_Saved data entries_

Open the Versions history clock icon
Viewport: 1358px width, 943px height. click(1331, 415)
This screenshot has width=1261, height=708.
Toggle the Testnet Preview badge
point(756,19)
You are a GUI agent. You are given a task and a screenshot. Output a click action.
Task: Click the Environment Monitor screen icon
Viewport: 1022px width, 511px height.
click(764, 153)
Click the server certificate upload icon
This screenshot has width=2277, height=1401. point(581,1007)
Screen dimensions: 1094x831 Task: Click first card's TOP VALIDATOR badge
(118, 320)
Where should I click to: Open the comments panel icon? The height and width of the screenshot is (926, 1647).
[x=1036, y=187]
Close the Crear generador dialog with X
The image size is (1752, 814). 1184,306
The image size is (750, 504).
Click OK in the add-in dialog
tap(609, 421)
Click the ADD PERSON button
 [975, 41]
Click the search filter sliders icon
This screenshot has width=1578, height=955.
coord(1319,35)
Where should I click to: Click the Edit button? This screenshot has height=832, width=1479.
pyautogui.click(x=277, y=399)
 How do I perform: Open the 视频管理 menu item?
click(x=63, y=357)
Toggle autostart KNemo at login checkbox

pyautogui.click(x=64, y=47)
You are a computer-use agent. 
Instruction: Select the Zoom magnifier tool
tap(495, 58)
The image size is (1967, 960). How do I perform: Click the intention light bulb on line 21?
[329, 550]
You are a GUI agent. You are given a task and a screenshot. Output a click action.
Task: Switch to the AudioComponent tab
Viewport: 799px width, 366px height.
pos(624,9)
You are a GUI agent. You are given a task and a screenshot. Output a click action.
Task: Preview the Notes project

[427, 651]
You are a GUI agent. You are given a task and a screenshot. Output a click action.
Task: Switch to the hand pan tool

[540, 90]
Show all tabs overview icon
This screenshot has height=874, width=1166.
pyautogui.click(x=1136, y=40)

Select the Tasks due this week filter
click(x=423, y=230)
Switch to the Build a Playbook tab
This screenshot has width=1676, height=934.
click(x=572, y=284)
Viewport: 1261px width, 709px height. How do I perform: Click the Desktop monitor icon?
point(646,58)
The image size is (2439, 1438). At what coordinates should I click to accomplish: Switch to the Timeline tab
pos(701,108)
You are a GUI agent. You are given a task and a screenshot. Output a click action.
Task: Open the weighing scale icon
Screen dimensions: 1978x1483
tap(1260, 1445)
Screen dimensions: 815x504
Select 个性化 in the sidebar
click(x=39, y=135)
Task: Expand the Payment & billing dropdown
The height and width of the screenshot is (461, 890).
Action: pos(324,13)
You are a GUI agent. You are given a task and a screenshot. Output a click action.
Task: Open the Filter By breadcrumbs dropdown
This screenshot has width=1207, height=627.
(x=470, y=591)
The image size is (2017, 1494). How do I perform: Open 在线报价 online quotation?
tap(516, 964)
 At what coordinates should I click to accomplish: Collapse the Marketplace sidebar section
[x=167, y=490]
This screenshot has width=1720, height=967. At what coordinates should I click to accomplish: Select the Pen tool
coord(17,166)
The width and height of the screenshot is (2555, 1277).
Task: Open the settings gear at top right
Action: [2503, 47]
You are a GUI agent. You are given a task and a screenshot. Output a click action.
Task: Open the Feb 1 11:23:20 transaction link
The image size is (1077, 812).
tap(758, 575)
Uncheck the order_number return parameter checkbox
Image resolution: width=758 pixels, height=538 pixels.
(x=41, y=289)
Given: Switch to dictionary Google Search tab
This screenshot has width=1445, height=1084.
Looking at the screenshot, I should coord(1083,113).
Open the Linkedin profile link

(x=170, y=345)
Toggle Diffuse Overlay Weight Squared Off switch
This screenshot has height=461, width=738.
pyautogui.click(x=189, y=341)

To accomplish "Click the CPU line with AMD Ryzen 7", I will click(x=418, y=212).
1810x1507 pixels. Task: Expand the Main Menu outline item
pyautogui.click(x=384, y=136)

_WORK TO COMPLETE_
Word for word, give the records again.

_EXERCISE SOLUTION_
Open the Versions history clock icon
Viewport: 1358px width, 943px height. click(1331, 415)
This screenshot has width=1261, height=708.
Toggle the Testnet Preview badge
point(756,19)
You are a GUI agent. You are given a task and a screenshot. Output a click action.
Task: Click the Environment Monitor screen icon
Viewport: 1022px width, 511px height.
click(764, 153)
Click the server certificate upload icon
This screenshot has width=2277, height=1401. point(581,1007)
Screen dimensions: 1094x831 Task: Click first card's TOP VALIDATOR badge
(118, 320)
Where should I click to: Open the comments panel icon? The height and width of the screenshot is (926, 1647).
[x=1036, y=187]
Close the Crear generador dialog with X
The image size is (1752, 814). 1184,306
The image size is (750, 504).
Click OK in the add-in dialog
tap(609, 421)
Click the ADD PERSON button
 [975, 41]
Click the search filter sliders icon
This screenshot has width=1578, height=955.
coord(1319,35)
Where should I click to: Click the Edit button? This screenshot has height=832, width=1479.
pyautogui.click(x=277, y=399)
 How do I perform: Open the 视频管理 menu item?
click(x=63, y=357)
Toggle autostart KNemo at login checkbox

pyautogui.click(x=64, y=47)
You are a computer-use agent. 
Instruction: Select the Zoom magnifier tool
tap(495, 58)
The image size is (1967, 960). How do I perform: Click the intention light bulb on line 21?
[329, 550]
You are a GUI agent. You are given a task and a screenshot. Output a click action.
Task: Switch to the AudioComponent tab
Viewport: 799px width, 366px height.
pos(624,9)
You are a GUI agent. You are given a task and a screenshot. Output a click action.
Task: Preview the Notes project

[427, 651]
You are a GUI agent. You are given a task and a screenshot. Output a click action.
Task: Switch to the hand pan tool

[540, 90]
Show all tabs overview icon
This screenshot has height=874, width=1166.
pyautogui.click(x=1136, y=40)

Select the Tasks due this week filter
click(x=423, y=230)
Switch to the Build a Playbook tab
This screenshot has width=1676, height=934.
click(x=572, y=284)
Viewport: 1261px width, 709px height. How do I perform: Click the Desktop monitor icon?
point(646,58)
The image size is (2439, 1438). At what coordinates should I click to accomplish: Switch to the Timeline tab
pos(701,108)
You are a GUI agent. You are given a task and a screenshot. Output a click action.
Task: Open the weighing scale icon
Screen dimensions: 1978x1483
tap(1260, 1445)
Screen dimensions: 815x504
Select 个性化 in the sidebar
click(x=39, y=135)
Task: Expand the Payment & billing dropdown
The height and width of the screenshot is (461, 890).
Action: pos(324,13)
You are a GUI agent. You are given a task and a screenshot. Output a click action.
Task: Open the Filter By breadcrumbs dropdown
This screenshot has width=1207, height=627.
(x=470, y=591)
The image size is (2017, 1494). How do I perform: Open 在线报价 online quotation?
tap(516, 964)
 At what coordinates should I click to accomplish: Collapse the Marketplace sidebar section
[x=167, y=490]
This screenshot has width=1720, height=967. At what coordinates should I click to accomplish: Select the Pen tool
coord(17,166)
The width and height of the screenshot is (2555, 1277).
Task: Open the settings gear at top right
Action: [2503, 47]
You are a GUI agent. You are given a task and a screenshot. Output a click action.
Task: Open the Feb 1 11:23:20 transaction link
The image size is (1077, 812).
tap(758, 575)
Uncheck the order_number return parameter checkbox
Image resolution: width=758 pixels, height=538 pixels.
(x=41, y=289)
Given: Switch to dictionary Google Search tab
This screenshot has width=1445, height=1084.
Looking at the screenshot, I should coord(1083,113).
Open the Linkedin profile link

(x=170, y=345)
Toggle Diffuse Overlay Weight Squared Off switch
This screenshot has height=461, width=738.
pyautogui.click(x=189, y=341)

To accomplish "Click the CPU line with AMD Ryzen 7", I will click(x=418, y=212).
1810x1507 pixels. Task: Expand the Main Menu outline item
pyautogui.click(x=384, y=136)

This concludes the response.